Many employees presume that the protections from discrimination by employers are far broader than what actually exists. Employees are protected from discrimination in the workplace based on certain traits like race, sex, national origin, color and religion. Outside these secured classes protection offered to those who face unequal treatment at their place of work are more limited or maybe non-existent. While there is currently no protection based on sexual preference, whether lesbian, gay, bisexual or transgender (LGBT), there are signs that the Missouri legislature may finally be prepared to address this lack of workplace protections for those in the LGBT community.
While LGBT individuals who are public employees are protected from workplace discrimination based on sexual orientation, employees in the private sector have no comparable protection from discrimination in the workplace. Although many private employers voluntarily adopt policies that discourage this type of discrimination, this is far more limited than the protections afforded to those who are wrongfully terminated or treated differently because of their gender or race.
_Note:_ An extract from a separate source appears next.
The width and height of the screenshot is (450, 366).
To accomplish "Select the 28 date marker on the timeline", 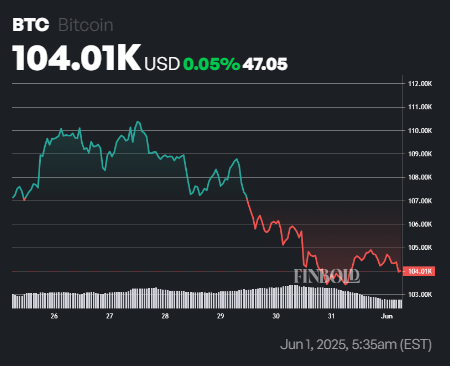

The Missouri Senate has indicated that this may soon change by passing a bill that would extend protections from workplace discrimination to the LGBT community by private employers. While it may be tempting to presume that the lack of LGBT protections does not directly impact those outside the LGBT community, this would not be a valid assumption. A private company is not prohibited from discrimination in hiring, compensation or other workplace benefits based on an assumption about an employee’s sexual preference regardless of whether the assumption is accurate. This means that if a private employer terminates an employee because of the employee’s presumed sexual orientation the employee’s only alternative is to start sending out resumes and completing job applications.
Although the Missouri Senate has considered such legislation annually over the last seven years, this represents the first time that this proposed legislation has made it to the Missouri House. There is more optimism than in the past that the House may pass the legislation and the governor sign the bill into law. The Senate Minority Leader who sponsored the bill believes that the governor will sign the bill if it passes in the House.